Annette Bischof-Campbell: Ratgeber Psychologie

15.5.2003 0

Langsam, aber sicher

Wer eine Sucht wie das Rauchen aufgeben will, muss zuerst sein eigenes Verhalten besser kennen lernen.

Babs zieht tief an ihrer Zigarette. Ah, wie hat sie das vermisst! Doch ihr Genuss wird von dem Gefühl überschattet, eine Versagerin zu sein. Zwei Monate hat sie ihren Vorsatz, nie mehr zu rauchen, befolgt – heute Abend ist sie schwach geworden.

Gute Vorsätze – man fasst sie, und man bricht sie. Wieso eigentlich? Weil sie oft ganz einfach unrealistisch sind. Hitner dem Wunsch, ein besserer Mensch zu werden, verbirgt sich vielfach der Wunsch, ein anderer Mensch zu sein: gesund, sportlich, schlank. selbstbewusst, suchtfrei.

→ **DATEN**
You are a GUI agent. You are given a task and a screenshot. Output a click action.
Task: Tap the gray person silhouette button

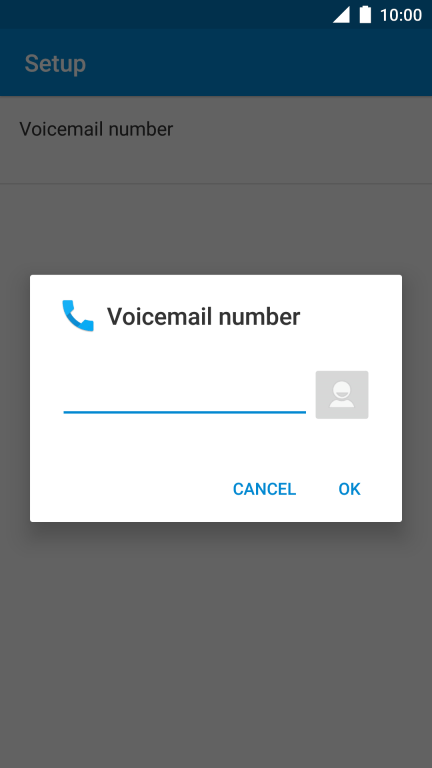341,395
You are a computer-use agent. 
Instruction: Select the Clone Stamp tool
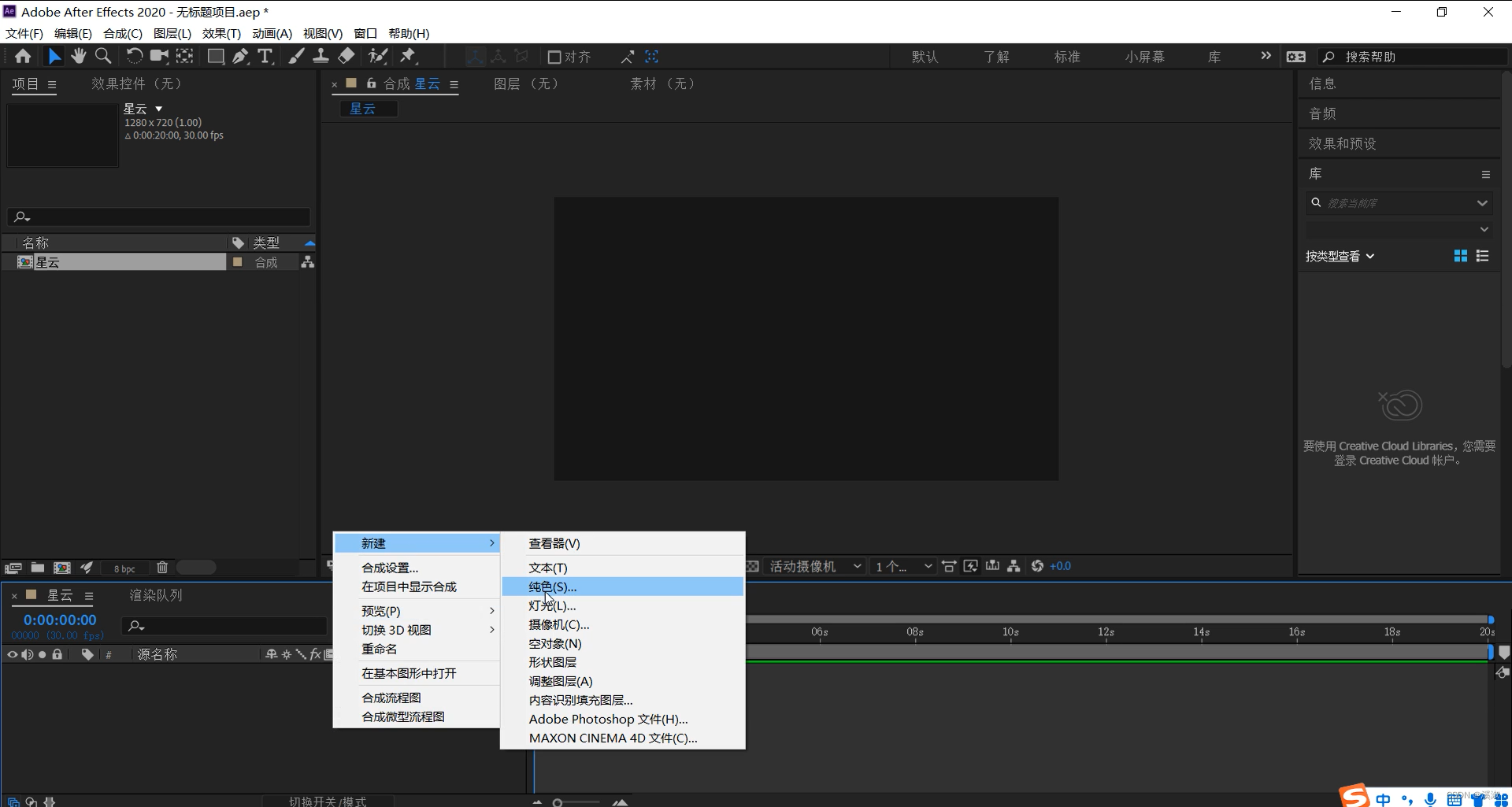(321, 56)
...
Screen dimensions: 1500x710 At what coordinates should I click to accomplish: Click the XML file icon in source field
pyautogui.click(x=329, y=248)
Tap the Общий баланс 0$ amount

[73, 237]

→ **AUFGABEN**
[a] Beantworten Sie zum Text über das Aufgeben des Rauchens diese Fragen:
(i) Was muss jemand zuerst tun, der eine Sucht wie das Rauchen aufgeben will?
(ii) Wie lange hat Babs ihren Vorsatz befolgt, nie mehr zu rauchen?
(iii) Warum werden gute Vorsätze laut Text oft gebrochen?
[b] Geben Sie aus dem Text über das Aufgeben des Rauchens den Abschnitt wörtlich wieder, der mit „Wer eine Sucht“ beginnt und bis „schlank. selbstbewusst, suchtfrei.“ reicht.

→ **LÖSUNGEN**
[a]
(i) Er muss zuerst sein eigenes Verhalten besser kennen lernen.
(ii) Zwei Monate.
(iii) Weil sie oft ganz einfach unrealistisch sind.

[b]
Wer eine Sucht wie das Rauchen aufgeben will, muss zuerst sein eigenes Verhalten besser kennen lernen.

Babs zieht tief an ihrer Zigarette. Ah, wie hat sie das vermisst! Doch ihr Genuss wird von dem Gefühl überschattet, eine Versagerin zu sein. Zwei Monate hat sie ihren Vorsatz, nie mehr zu rauchen, befolgt – heute Abend ist sie schwach geworden.

Gute Vorsätze – man fasst sie, und man bricht sie. Wieso eigentlich? Weil sie oft ganz einfach unrealistisch sind. Hitner dem Wunsch, ein besserer Mensch zu werden, verbirgt sich vielfach der Wunsch, ein anderer Mensch zu sein: gesund, sportlich, schlank. selbstbewusst, suchtfrei.